* Directions for this task:
The entries should be restated word for word.

——————

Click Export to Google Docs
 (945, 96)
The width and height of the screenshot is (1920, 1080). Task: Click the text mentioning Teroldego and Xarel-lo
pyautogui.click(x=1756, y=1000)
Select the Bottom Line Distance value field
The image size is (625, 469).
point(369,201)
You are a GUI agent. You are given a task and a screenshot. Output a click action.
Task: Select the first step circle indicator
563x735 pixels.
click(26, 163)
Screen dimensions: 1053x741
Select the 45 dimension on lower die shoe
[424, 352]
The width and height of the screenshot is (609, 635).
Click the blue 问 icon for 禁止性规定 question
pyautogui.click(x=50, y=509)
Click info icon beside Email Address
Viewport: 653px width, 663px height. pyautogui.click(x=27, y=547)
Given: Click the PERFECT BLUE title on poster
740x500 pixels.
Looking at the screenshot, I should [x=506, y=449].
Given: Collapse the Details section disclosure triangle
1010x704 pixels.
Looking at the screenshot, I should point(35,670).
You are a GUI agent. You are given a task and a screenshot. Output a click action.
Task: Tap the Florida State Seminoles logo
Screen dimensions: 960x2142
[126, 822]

——————

* Output of the task:
Click Export to Google Docs
 (945, 96)
The width and height of the screenshot is (1920, 1080). Task: Click the text mentioning Teroldego and Xarel-lo
pyautogui.click(x=1756, y=1000)
Select the Bottom Line Distance value field
The image size is (625, 469).
point(369,201)
You are a GUI agent. You are given a task and a screenshot. Output a click action.
Task: Select the first step circle indicator
563x735 pixels.
click(26, 163)
Screen dimensions: 1053x741
Select the 45 dimension on lower die shoe
[424, 352]
The width and height of the screenshot is (609, 635).
Click the blue 问 icon for 禁止性规定 question
pyautogui.click(x=50, y=509)
Click info icon beside Email Address
Viewport: 653px width, 663px height. pyautogui.click(x=27, y=547)
Given: Click the PERFECT BLUE title on poster
740x500 pixels.
Looking at the screenshot, I should [x=506, y=449].
Given: Collapse the Details section disclosure triangle
1010x704 pixels.
Looking at the screenshot, I should point(35,670).
You are a GUI agent. You are given a task and a screenshot. Output a click action.
Task: Tap the Florida State Seminoles logo
Screen dimensions: 960x2142
[126, 822]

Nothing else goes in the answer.